==== 本文抜粋 ====
県大会出場をも決める尾西大会まで後二週間しかない。どうしても出場したいと言う。「身体髪膚これを父母に受く。あえて毀傷せざるは孝の始まりなり」と古い諺を出して諦めるよう説得する。しかし彼女は納得しない。やむなく「医者の許可を得たら出場させる」と約束する。翌日彼女嬉しそうな顔をして職員室へ。「お医者さんは、ハイジャンプはつま先で跳ぶのですね。それなら良いよ」と許可をもらったと言う。つま先だけでなく踵も使うが・・。よしやってみようと許可をする。
いよいよ大会当日、未だ抜糸はしていない。ぶっつけ本番の試技。軽い柔軟だけだ。勿論スパイクは履かない。125cmまでパスさせる。127cm3回目に辛うじて跳び越え第5位で県大会の出場権を得る。再び静養につとめる。



(3)

 県大会の模様
 私が付き添えなかったので体育主任の先生に付き添ってもらった。後日伺った話。
==== 資料 ====
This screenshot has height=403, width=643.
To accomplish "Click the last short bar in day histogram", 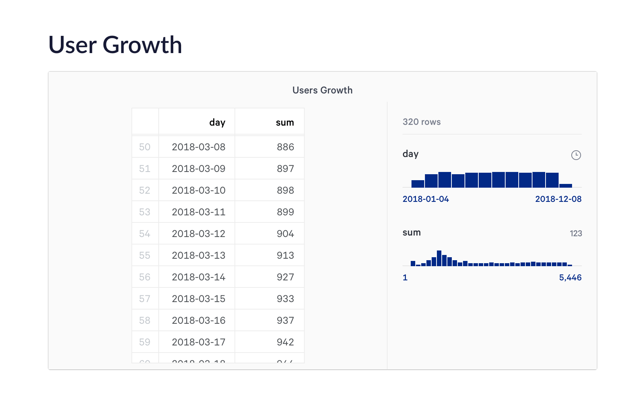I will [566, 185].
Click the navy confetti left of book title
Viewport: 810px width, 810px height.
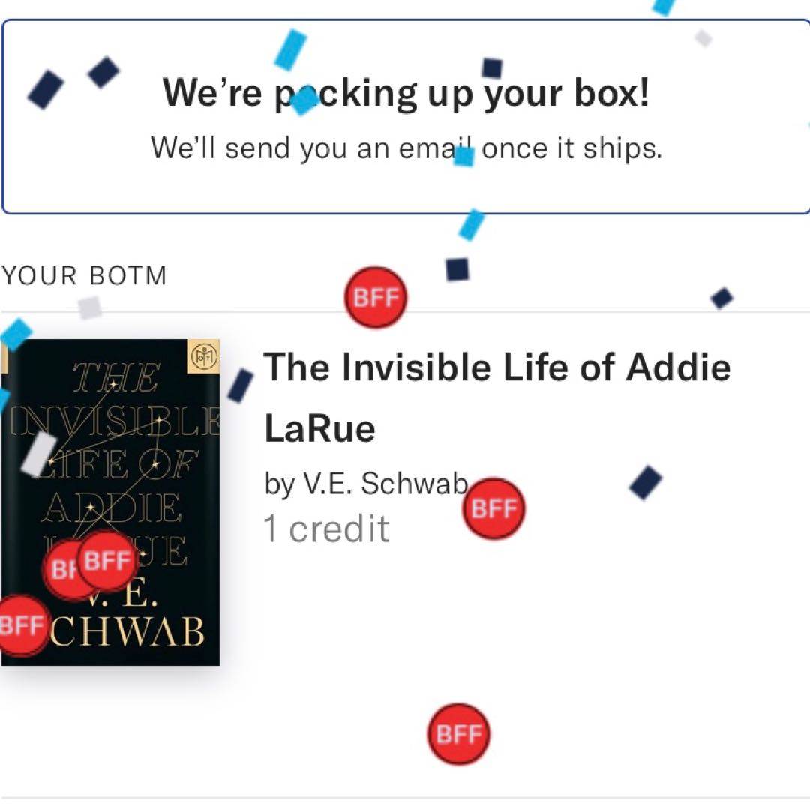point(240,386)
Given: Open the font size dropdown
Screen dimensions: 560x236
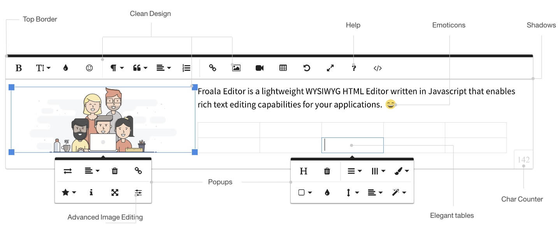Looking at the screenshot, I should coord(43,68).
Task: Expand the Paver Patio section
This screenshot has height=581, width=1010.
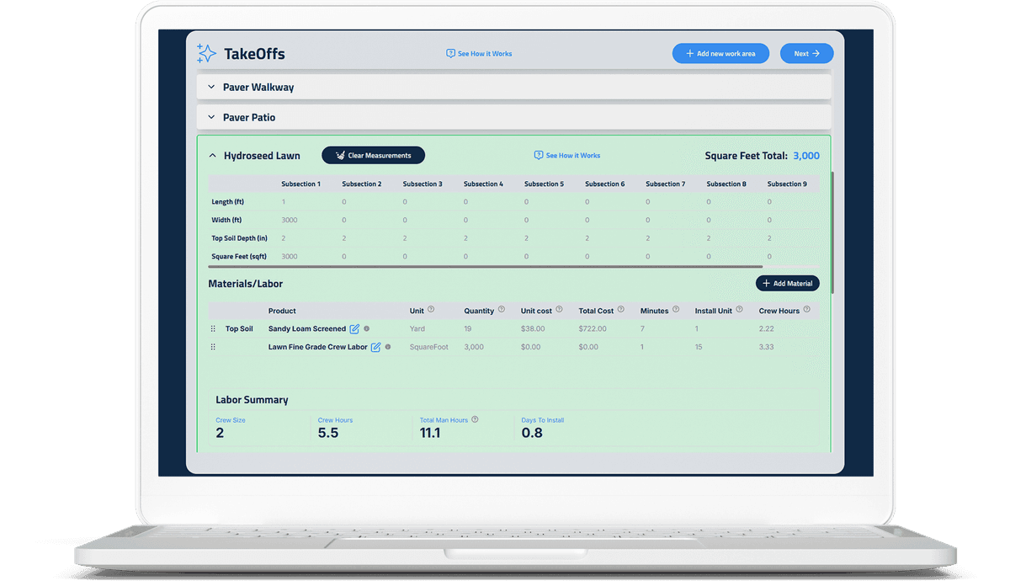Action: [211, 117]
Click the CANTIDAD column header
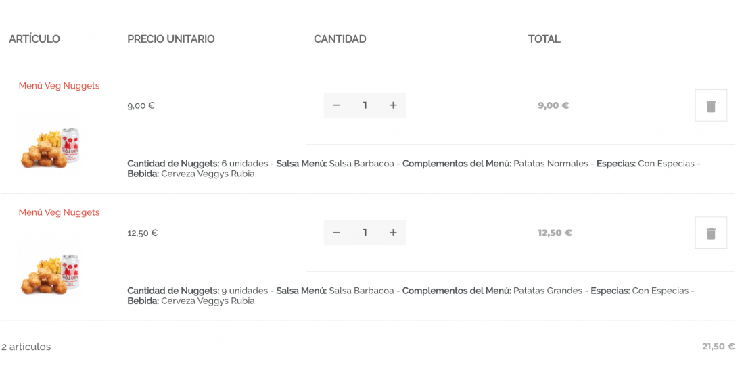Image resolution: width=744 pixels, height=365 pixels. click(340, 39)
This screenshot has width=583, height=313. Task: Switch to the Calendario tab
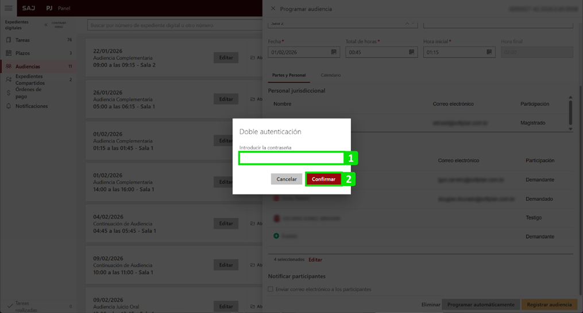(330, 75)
====
==== 資料 ====
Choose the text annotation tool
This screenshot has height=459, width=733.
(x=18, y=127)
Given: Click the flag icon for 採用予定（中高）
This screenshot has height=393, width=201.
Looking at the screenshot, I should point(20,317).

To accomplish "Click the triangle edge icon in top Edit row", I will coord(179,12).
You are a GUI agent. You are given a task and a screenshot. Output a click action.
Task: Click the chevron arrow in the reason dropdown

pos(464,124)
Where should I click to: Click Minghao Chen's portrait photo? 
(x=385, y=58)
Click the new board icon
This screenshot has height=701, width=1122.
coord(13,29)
====
==== 資料 ====
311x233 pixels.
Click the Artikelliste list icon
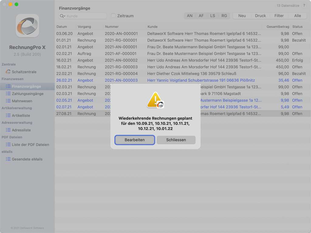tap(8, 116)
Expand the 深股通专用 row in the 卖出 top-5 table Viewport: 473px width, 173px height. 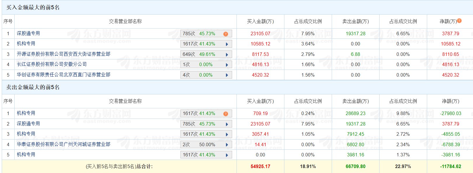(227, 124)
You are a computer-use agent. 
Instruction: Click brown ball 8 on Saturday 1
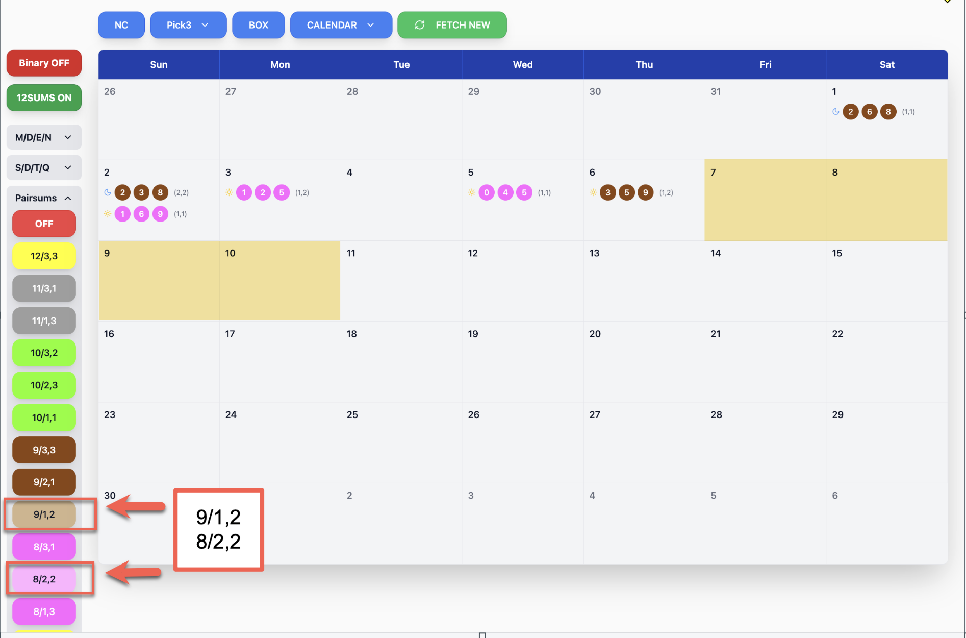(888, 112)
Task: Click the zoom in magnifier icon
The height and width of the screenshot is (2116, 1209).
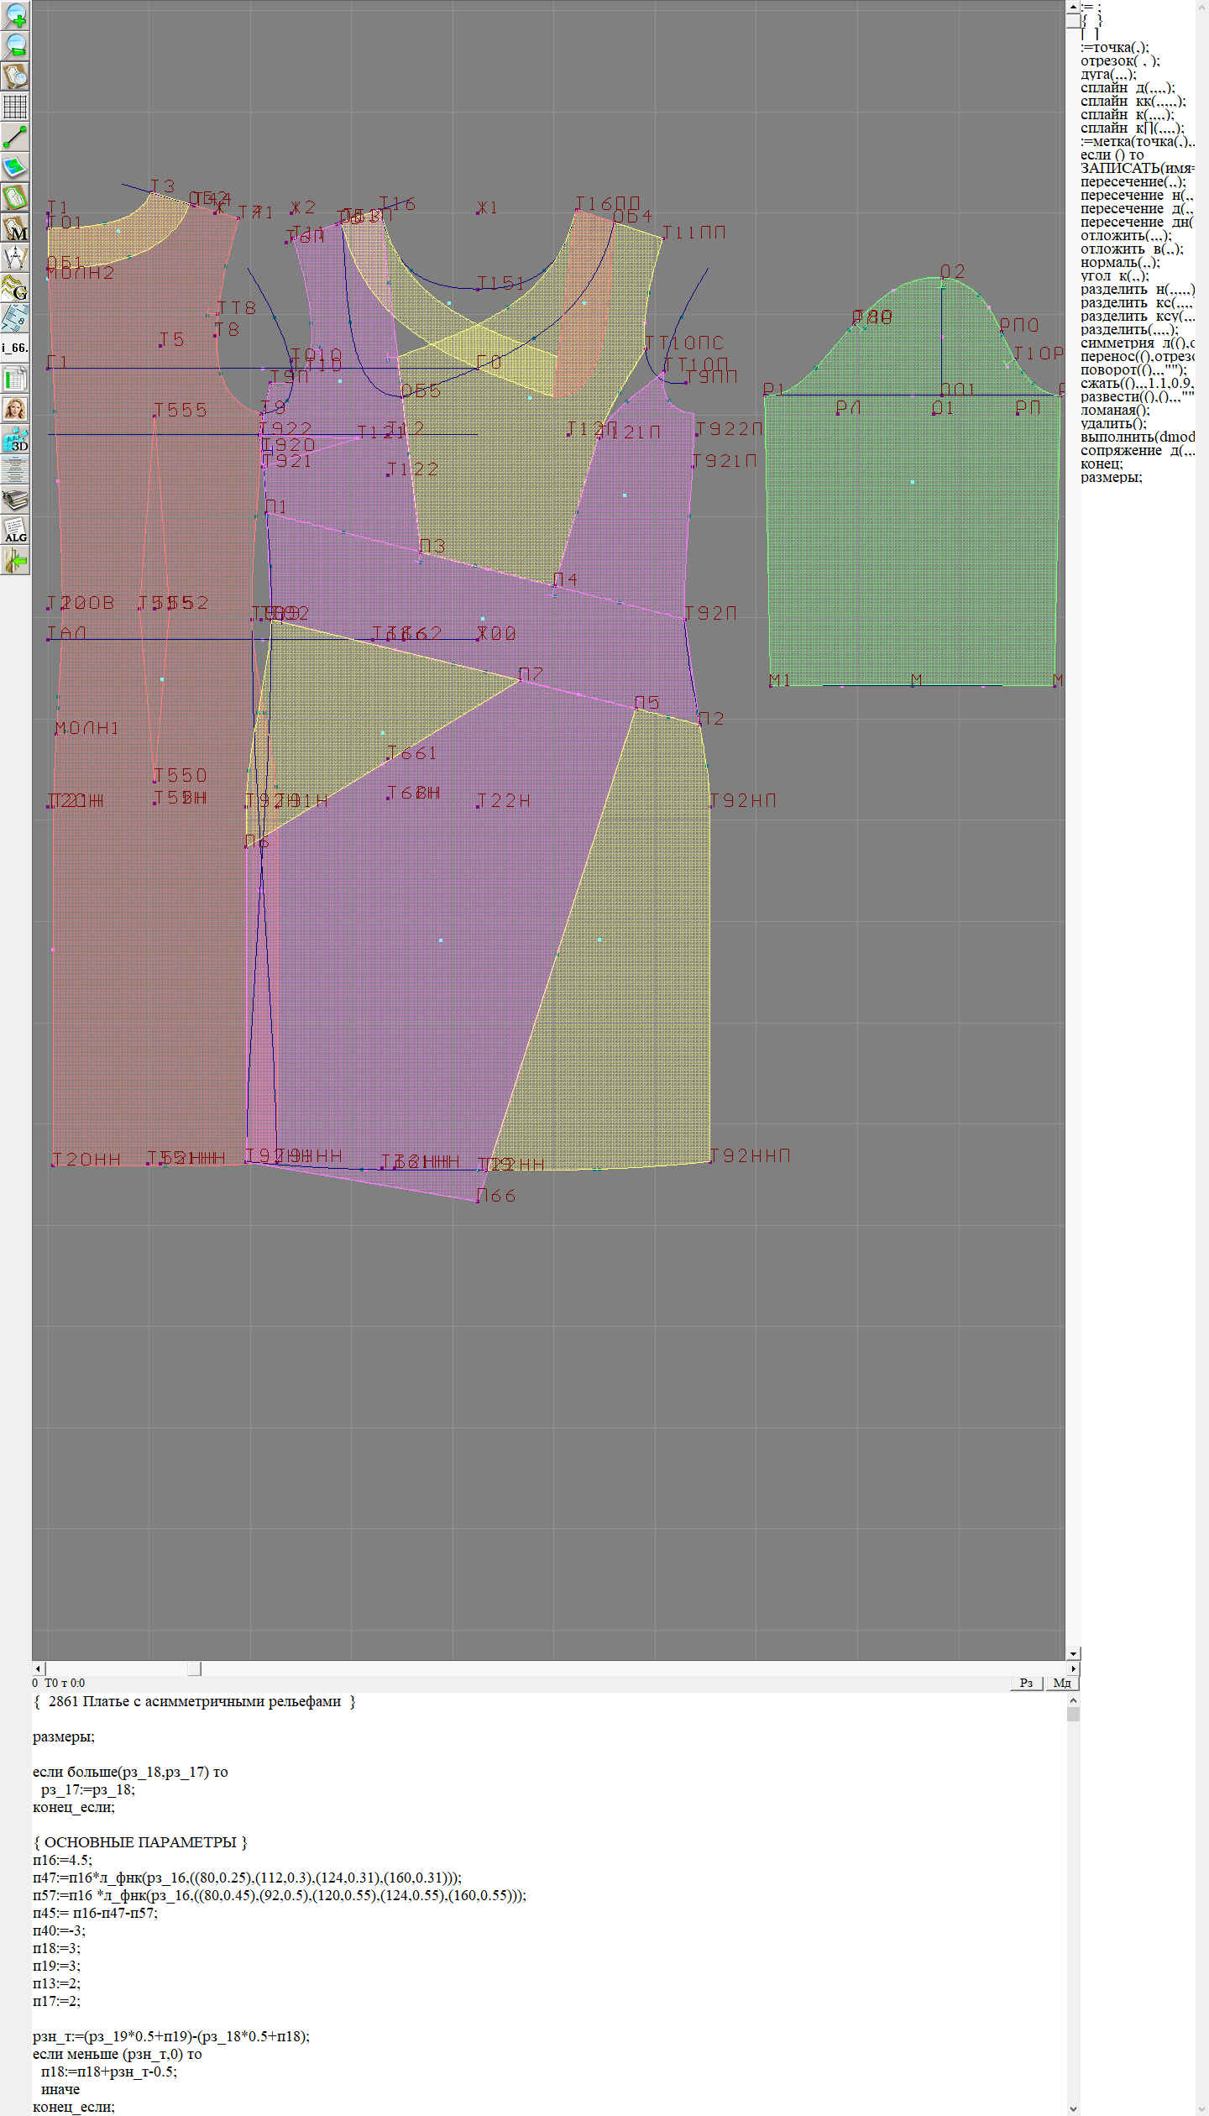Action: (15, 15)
====
## 設問
A. 走り高跳びの回想文によると、彼女は大会で第何位になり、県大会の出場権を得ましたか。
B. 走り高跳びの回想文で、書き手が最終的に彼女の出場を許可したのはなぜですか。文中の理由に沿って説明してください。
C. 走り高跳びの回想文を、途切れたところから書き進めてください。
資料は使わなくても差し支えありません。

## 解答
A. 第5位です。

B. 書き手は「医者の許可を得たら出場させる」と約束していました。翌日、彼女は医者から「ハイジャンプはつま先で跳ぶのですね。それなら良いよ」と許可をもらったと報告しました。そのため、書き手は出場を許可しました。

C.
 節はスパイクなしで140cmを3回目に辛うじて跳んだそう。その段階で第3位、バーは上がって143cm 、3人とも2回落とす。節突然スパイクを履くという。でも彼女スパイク恐怖症になって持参してなかった。観覧席に走ってきて「誰かスパイクを貸して」と叫んだ。たまたま2年生の子のが足にあったのでそれを借り跳躍場に戻った。最後の跳躍「跳んだ跳んだ」新記録で、体育主任初め仲間たちが飛び上がって喜んだ。尾西大会でギリギリ出場権を得た彼女が晴れの舞台で奇跡的跳躍をしたとは、はるか富士山麓にて修練しつつあった私には夢のような出来事だった。「セツ143カツキトウ」の電報はまさに驚天動地の出来事として記憶に残る思い出である。
 節は地元の高校に入っては体操部に属した。後教育大を出て教師の道を歩んでいる。今年4月直ぐ近くの中学に転任してきた。もうかなりの年齢だ。52歳ぐらい。彼女が県大会ハイジャンプの覇者だったことを知る人も殆どいないようである。彼女はあまりその記録については語っていないようである。